Whenever the string "will" turns up in a line of the data below, copy that line.
:::::
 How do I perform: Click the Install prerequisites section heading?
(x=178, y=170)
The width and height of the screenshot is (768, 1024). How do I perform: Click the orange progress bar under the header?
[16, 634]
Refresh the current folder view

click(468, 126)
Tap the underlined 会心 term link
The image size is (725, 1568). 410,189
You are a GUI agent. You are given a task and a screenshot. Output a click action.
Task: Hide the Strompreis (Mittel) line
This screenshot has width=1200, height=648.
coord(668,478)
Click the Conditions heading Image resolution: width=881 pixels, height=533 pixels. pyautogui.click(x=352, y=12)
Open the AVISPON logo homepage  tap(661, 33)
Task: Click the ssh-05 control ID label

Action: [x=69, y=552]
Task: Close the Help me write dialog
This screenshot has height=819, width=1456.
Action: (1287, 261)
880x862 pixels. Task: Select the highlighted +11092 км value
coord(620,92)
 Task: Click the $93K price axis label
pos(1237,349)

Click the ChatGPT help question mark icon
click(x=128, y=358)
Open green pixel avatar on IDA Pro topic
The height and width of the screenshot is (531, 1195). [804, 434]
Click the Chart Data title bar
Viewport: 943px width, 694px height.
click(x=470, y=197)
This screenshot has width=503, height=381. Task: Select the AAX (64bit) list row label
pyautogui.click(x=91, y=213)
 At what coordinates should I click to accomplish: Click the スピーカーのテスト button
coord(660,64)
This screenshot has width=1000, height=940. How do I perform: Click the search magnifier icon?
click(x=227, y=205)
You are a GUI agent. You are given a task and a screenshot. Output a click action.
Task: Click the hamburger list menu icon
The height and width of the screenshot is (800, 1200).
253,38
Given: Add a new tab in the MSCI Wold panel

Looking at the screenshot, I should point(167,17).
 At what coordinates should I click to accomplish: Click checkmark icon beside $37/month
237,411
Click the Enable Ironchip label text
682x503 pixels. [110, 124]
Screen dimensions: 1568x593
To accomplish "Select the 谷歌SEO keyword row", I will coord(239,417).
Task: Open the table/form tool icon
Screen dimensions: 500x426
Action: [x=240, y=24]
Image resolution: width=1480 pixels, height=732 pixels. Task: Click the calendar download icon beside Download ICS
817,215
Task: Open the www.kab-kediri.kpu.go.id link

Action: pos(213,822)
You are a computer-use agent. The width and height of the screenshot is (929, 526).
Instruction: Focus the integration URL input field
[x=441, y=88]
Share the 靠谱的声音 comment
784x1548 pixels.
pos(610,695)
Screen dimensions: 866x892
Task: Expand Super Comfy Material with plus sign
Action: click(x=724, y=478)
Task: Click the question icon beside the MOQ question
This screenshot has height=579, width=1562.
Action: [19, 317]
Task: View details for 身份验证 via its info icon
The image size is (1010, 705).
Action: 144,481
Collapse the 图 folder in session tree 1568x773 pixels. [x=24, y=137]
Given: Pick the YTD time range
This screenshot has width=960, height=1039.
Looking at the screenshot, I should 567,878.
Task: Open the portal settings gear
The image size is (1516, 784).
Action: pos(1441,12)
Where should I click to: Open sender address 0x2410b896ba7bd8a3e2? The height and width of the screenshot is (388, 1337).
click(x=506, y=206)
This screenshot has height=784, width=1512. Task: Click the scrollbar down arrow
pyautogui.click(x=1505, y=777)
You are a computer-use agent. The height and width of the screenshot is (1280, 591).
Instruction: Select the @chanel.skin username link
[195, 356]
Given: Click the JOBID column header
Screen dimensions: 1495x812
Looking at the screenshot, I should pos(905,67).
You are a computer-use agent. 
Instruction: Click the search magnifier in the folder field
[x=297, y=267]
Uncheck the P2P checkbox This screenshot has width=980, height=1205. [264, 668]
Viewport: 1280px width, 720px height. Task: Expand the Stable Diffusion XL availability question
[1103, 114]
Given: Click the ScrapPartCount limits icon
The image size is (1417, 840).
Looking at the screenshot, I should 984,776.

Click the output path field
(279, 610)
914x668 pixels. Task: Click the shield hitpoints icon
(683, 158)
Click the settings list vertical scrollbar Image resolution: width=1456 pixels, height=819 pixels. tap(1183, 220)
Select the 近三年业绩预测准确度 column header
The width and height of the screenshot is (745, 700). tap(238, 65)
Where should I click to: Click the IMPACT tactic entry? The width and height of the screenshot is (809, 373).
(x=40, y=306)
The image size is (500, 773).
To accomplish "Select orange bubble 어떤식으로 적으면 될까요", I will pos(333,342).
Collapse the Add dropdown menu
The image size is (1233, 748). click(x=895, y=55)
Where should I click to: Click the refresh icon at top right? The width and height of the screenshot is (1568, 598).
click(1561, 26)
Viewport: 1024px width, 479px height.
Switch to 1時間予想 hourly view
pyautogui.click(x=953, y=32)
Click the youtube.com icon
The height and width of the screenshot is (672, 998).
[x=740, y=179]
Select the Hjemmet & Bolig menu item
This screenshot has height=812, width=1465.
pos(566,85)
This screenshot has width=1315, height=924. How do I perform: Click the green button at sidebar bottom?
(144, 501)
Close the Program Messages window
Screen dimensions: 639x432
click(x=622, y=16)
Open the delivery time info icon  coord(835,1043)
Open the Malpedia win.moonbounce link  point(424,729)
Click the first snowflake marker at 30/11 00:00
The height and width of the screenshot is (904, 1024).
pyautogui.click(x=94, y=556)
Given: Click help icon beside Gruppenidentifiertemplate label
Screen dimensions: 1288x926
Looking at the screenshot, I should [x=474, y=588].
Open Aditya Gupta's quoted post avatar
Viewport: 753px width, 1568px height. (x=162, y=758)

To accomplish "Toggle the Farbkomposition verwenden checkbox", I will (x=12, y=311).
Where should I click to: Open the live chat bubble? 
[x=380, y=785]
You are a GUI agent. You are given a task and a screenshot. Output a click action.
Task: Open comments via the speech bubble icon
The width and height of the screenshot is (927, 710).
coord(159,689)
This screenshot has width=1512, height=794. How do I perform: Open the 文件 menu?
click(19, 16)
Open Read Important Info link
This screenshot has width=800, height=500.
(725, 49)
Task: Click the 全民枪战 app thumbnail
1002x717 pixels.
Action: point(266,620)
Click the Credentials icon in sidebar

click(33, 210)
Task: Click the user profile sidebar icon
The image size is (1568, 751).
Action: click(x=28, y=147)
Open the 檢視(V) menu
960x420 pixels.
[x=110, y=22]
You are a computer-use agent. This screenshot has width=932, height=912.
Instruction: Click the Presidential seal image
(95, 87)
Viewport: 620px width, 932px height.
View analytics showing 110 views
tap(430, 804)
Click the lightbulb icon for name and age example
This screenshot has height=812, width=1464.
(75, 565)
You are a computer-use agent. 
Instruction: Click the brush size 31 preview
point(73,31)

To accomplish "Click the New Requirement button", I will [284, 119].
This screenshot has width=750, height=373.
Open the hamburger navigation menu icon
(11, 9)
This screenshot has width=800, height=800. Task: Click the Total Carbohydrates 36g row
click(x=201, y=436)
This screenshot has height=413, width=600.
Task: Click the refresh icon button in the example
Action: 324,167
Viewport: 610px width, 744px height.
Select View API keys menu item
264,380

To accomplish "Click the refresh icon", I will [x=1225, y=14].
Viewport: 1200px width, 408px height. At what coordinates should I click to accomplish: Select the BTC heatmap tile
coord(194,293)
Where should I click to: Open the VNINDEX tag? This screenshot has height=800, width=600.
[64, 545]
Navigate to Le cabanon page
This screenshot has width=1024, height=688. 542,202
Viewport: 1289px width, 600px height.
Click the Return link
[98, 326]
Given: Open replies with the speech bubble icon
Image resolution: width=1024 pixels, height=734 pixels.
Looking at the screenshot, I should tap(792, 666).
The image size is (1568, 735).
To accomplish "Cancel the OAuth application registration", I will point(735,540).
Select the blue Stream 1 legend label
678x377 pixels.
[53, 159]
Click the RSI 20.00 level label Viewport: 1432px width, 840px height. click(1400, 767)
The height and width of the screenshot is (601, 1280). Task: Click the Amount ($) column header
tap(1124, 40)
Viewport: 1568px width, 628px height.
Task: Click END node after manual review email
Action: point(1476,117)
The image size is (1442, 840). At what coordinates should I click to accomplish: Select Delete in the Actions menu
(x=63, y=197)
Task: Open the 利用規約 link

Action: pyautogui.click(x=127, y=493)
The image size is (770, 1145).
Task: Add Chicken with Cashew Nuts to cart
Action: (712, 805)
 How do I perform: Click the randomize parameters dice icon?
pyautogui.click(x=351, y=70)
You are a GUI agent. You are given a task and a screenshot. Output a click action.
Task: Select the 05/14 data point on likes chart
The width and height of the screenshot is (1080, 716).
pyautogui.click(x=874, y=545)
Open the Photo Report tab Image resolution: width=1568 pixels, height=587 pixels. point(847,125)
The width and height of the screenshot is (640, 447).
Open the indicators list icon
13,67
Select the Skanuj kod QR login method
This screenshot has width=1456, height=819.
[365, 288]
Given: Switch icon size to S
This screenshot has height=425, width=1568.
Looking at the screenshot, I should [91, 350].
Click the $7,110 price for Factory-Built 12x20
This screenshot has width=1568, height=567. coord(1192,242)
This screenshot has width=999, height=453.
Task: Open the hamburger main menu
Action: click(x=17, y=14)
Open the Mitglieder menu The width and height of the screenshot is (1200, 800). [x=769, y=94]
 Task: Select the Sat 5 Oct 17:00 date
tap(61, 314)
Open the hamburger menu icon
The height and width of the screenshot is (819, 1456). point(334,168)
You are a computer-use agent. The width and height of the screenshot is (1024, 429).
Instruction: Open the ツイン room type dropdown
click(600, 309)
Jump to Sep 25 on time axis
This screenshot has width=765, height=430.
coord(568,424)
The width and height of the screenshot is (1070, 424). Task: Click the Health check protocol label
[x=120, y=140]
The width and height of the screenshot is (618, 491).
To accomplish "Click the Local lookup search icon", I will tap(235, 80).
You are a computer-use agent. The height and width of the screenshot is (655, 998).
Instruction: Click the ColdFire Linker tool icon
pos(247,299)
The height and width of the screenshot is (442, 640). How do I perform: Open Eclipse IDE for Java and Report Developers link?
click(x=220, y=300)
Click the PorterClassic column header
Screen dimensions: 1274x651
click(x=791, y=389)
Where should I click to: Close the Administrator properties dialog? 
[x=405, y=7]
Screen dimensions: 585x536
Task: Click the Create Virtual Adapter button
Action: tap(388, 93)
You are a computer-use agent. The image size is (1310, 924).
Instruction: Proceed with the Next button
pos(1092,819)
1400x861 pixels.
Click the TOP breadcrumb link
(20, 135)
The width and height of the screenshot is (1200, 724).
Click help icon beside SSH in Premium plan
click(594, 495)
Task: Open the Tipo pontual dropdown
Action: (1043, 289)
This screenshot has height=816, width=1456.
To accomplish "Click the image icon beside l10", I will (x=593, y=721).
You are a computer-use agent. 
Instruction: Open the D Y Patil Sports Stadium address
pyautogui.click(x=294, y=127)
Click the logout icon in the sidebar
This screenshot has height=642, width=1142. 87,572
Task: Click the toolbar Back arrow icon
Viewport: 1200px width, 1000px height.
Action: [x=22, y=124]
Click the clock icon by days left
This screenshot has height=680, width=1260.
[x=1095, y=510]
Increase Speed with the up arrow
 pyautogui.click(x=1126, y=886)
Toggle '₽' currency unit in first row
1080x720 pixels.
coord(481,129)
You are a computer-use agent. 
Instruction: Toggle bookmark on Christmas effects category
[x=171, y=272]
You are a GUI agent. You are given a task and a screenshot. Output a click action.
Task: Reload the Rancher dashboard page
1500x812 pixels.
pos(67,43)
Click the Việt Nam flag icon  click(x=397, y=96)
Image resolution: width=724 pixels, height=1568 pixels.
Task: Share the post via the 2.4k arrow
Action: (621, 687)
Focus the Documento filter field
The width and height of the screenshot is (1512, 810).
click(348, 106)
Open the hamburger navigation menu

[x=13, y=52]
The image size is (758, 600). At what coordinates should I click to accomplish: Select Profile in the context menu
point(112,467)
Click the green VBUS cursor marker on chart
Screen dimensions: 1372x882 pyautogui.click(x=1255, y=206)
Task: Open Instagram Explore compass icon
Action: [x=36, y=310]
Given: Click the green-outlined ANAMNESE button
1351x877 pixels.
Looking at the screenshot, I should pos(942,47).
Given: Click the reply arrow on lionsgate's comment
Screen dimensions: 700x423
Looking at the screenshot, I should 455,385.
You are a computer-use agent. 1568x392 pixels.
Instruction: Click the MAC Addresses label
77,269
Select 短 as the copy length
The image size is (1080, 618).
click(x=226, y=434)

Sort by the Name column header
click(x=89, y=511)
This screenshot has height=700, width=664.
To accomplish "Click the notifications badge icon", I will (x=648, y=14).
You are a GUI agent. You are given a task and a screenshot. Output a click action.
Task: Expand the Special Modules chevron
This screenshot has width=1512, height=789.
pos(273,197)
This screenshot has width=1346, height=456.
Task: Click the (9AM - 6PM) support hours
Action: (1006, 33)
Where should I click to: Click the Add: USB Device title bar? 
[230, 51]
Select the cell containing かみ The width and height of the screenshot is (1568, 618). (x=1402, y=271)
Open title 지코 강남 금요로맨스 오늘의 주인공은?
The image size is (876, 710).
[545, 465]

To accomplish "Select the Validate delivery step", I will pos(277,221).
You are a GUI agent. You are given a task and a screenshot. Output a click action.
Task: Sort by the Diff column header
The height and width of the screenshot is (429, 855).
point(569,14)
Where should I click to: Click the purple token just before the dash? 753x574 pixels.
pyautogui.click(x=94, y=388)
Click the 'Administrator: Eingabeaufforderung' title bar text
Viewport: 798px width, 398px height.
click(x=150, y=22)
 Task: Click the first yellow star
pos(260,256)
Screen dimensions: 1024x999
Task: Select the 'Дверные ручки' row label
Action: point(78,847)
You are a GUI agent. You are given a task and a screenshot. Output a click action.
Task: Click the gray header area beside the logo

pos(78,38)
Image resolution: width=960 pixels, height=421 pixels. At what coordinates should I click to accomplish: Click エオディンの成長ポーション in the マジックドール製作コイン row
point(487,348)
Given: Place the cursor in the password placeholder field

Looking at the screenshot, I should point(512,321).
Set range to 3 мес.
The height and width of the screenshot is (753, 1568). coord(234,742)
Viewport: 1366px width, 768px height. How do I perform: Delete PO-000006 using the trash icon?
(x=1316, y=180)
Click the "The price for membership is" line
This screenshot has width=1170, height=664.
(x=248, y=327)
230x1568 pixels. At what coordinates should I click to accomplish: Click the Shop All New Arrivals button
:::::
Answer to this task:
To accomplish "Select the 谷歌SEO keyword row", I will coord(239,417).
To accomplish "Select orange bubble 어떤식으로 적으면 될까요", I will pos(333,342).
To accomplish "Toggle the Farbkomposition verwenden checkbox", I will (x=12, y=311).
To accomplish "Click the New Requirement button", I will [284, 119].
To accomplish "Click the refresh icon", I will [x=1225, y=14].
To accomplish "Cancel the OAuth application registration", I will point(735,540).
To accomplish "Click the Local lookup search icon", I will tap(235, 80).
To accomplish "Click the image icon beside l10", I will (x=593, y=721).
To accomplish "Click the notifications badge icon", I will (x=648, y=14).
To accomplish "Select the Validate delivery step", I will pos(277,221).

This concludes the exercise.